Approximately, 50 percent of grade one students in Iran have to learn literacy in a language that is not their mother tongue. Many become adults who speak Farsi with Kurdish, Turkish, Arabic or other accents.

Moreover, Iran, which outright denies the existence of homosexuals (President Ahmadinejad created an international uproar when he said at Columbia University that Iran had no gays), mentions “hermaphrodism” (intersex) as a disqualifying “illness.”

But the list does not end there. In addition to excluding most women, the LGBTQ+, a considerable number of non-Persian speakers, the Ministry of Education goes on to exclude people who are not tall enough.

As such, short people are not to become teachers in Iran. Nor do people who limp visibly.

Poor eyesight, having had bladder surgery, blood pressure, thyroid problems, spine issues, digestive system issues are also among barring conditions.

People suffering from PTSD, speech impediments, epilepsy, depression, bipolar or other psychological disorders are not to teach either. Predictably, graduates who have had a stroke, brain attack or have multiple sclerosis, prostate, or other issues are to be excluded from the Ministry.

Although last week social media backlash made the ministry promise to modify the list, the discriminatory perspective of the Ministry is yet to be upgraded.  
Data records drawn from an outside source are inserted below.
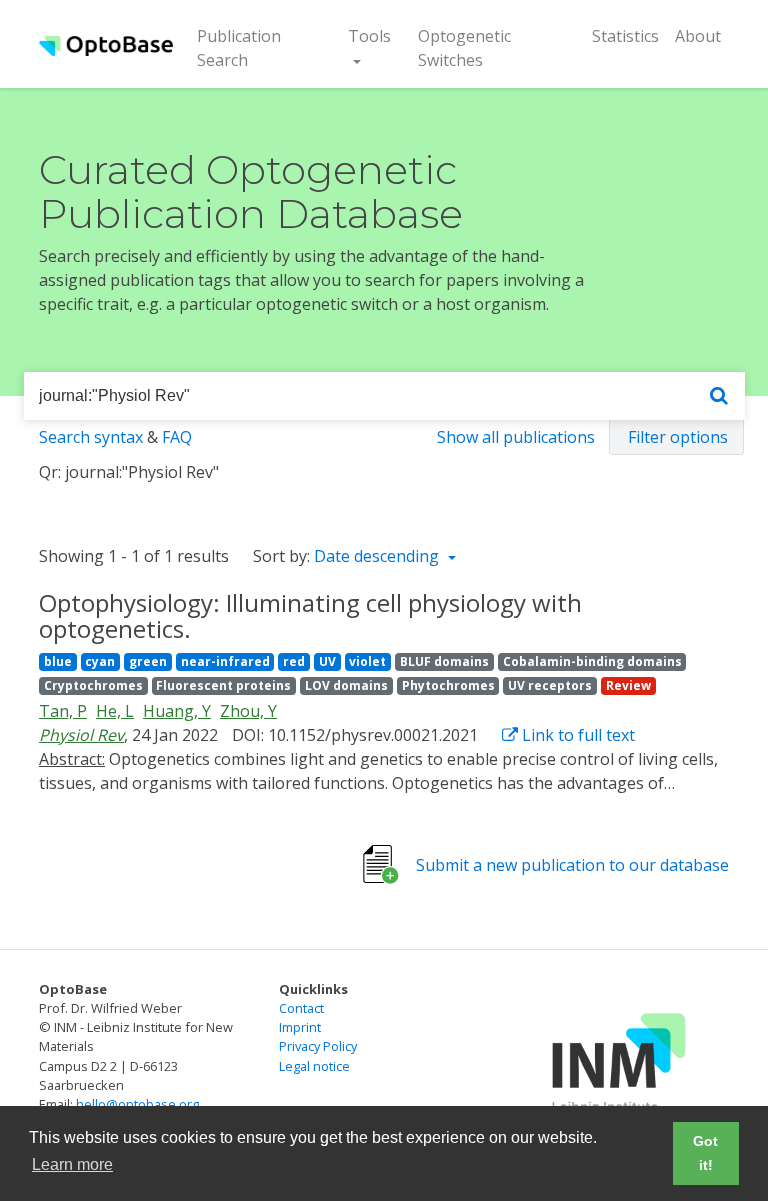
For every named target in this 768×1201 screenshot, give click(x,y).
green (148, 661)
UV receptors (550, 685)
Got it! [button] (705, 1153)
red (294, 661)
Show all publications (516, 437)
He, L (115, 711)
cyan (100, 661)
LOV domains (346, 685)
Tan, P (63, 711)
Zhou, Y (248, 711)
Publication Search (255, 48)
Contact (301, 1008)
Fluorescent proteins (223, 685)
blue (58, 661)
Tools (369, 36)
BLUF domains (444, 661)
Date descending (378, 556)
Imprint (300, 1027)
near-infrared (225, 661)
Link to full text (576, 735)
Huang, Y (177, 711)
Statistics (625, 36)
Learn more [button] (72, 1164)
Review (628, 685)
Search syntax (91, 437)
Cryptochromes (93, 685)
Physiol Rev (81, 735)
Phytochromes (448, 685)
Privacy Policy (318, 1046)
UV (327, 661)
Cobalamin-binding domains (592, 661)
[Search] (719, 396)
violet (367, 661)
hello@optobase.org (137, 1104)
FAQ (177, 437)
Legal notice (314, 1066)
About (698, 36)
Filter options (678, 437)
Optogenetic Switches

An Iranian woman in Isfahan. (Photo: Flicker)
An Iranian woman in Isfahan. (Photo: Flicker)

 

FEMINISTS TREATED AS ENEMIES OF STATE

Despite the vital role that feminists can play in such a society, their voices are ruthlessly suppressed. They are treated as "enemies of the state" and are threatened with imprisonment on national security-related charges, as Amnesty International reported. In fact, the supreme leader called gender equality a “Zionist plot.” 
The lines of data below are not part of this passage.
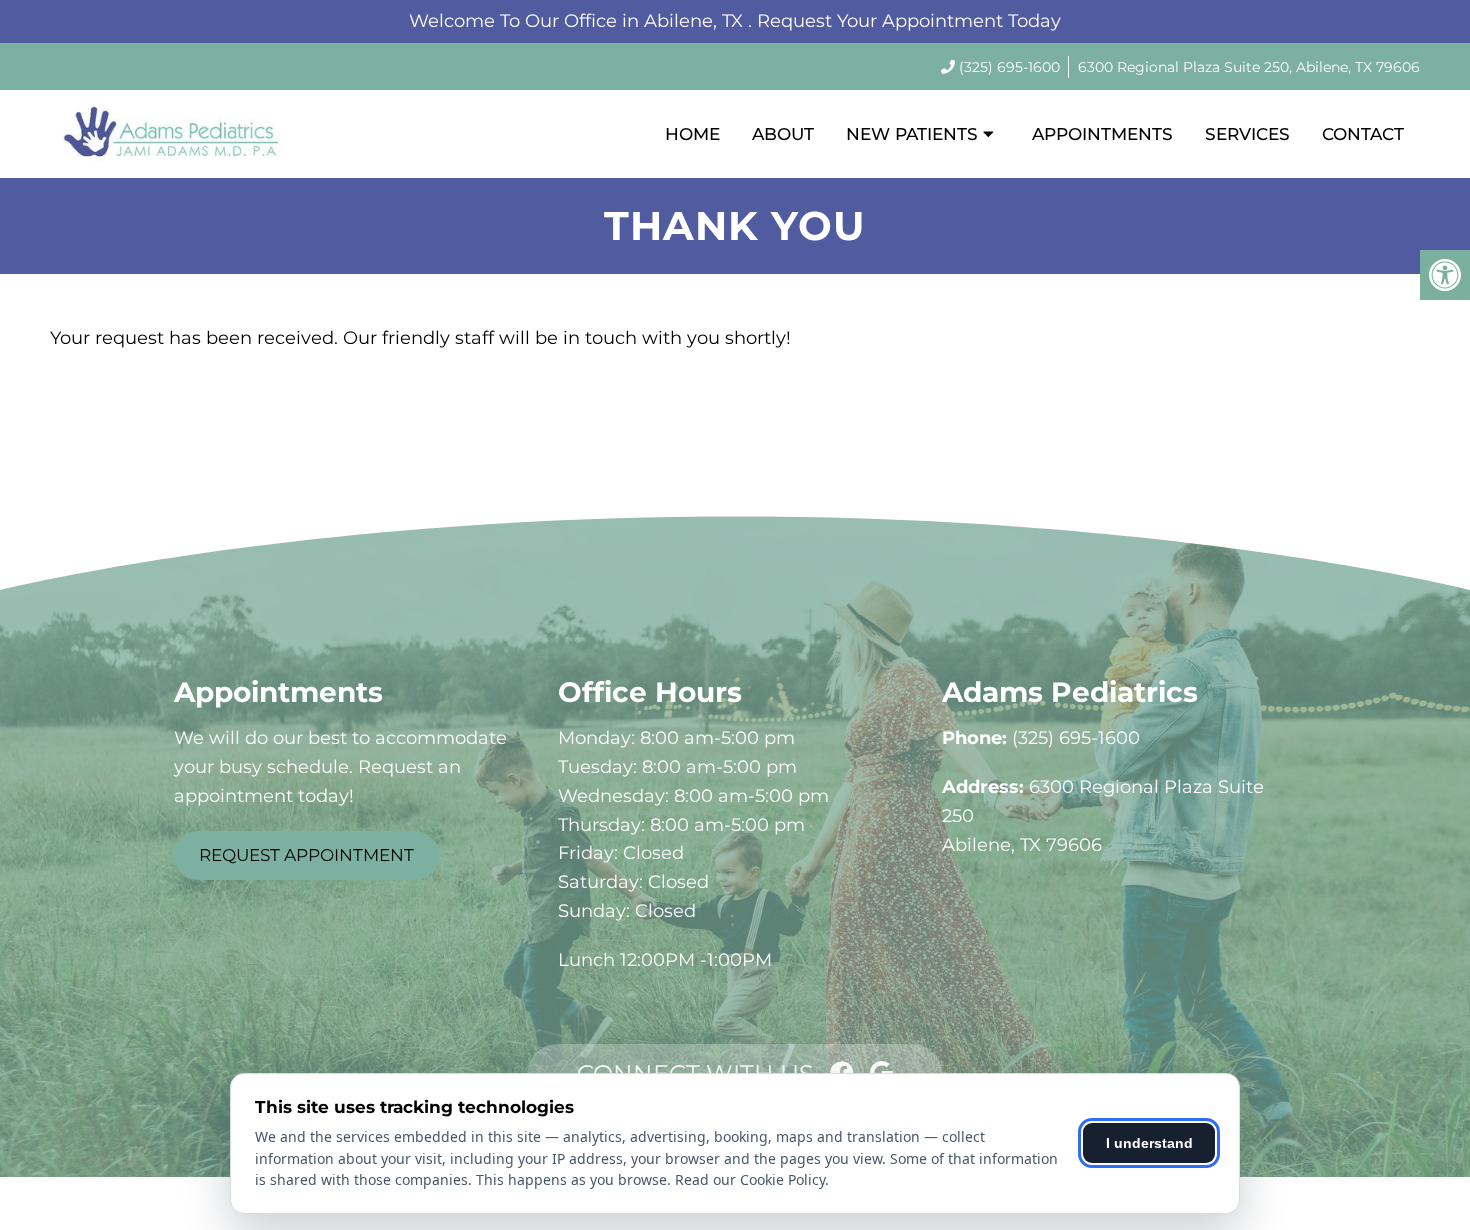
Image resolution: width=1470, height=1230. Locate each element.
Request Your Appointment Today (909, 21)
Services (1247, 134)
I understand (1149, 1143)
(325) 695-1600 (1009, 67)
The religious dictatorship in Iran relies heavily on patriarchy to survive and not only because dictators overall are terrified by any form of solidarity and depend on division to survive. When men are watchdogs for women, the government needs to control only half of the society and the other half is an (unwitting) agent reproducing suppression. After all, empowered women are not easily silenced.

The internationally-isolated government also requires the support of religious families who believe a woman’s place is at home. And finally, the success of women movement can inspire other struggles for other social justice movements and has to be harshly punished.

Indeed, if Iranian women of diverse backgrounds were to unite and speak with one voice, they could overthrow the regime.

The political ideology in Iran has justified much discrimination in the past four decades, though the sexist laws go back as far as the 1936 civil code. Since the 1910-era Constitutional Revolution, women in Iran have struggled to achieve gender equality, to no avail.

In the 1930s, women had 14 magazines discussing their rights, and by the 1970s had gained some freedom of education and occupation. But these small achievements were taken away when Ruhollah Khomeini usurped power in Iran in 1979.

Throughout history, Iranian rulers have established control over Iran by subjugating the female body. Reza Shah, the Pahlevi Dynasty’s first Shah, ruled Iran from 1925 to 1941. He forcibly removed the hijab from women in an attempt to westernize the country.

Since 1979, the Islamic Republic has forced the hijab back onto women in order to Islamicize the country. At the micro-level, individual males in Iran have also exerted control over women’s bodies to prove their authority.

Women suffer gross injustice in areas related to marriage, divorce, and child custody. They are legally unable to work or leave the country without their husband’s permission. A woman cannot marry without her father or a male guardian’s authorization. There is little to no protection for women and girls against sexual harassments, and domestic and external violence. Early and forced marriage, as well as marital rape, is still common in the country.

After a century-old movement, women are still officially considered subhuman in the eyes of the Iranian state, and their situation seems too bleak. A glimmer of hope, however, lives within the fringe, counter cultural movements burgeoning under the skin of the country, from Kurdistan to Tehran.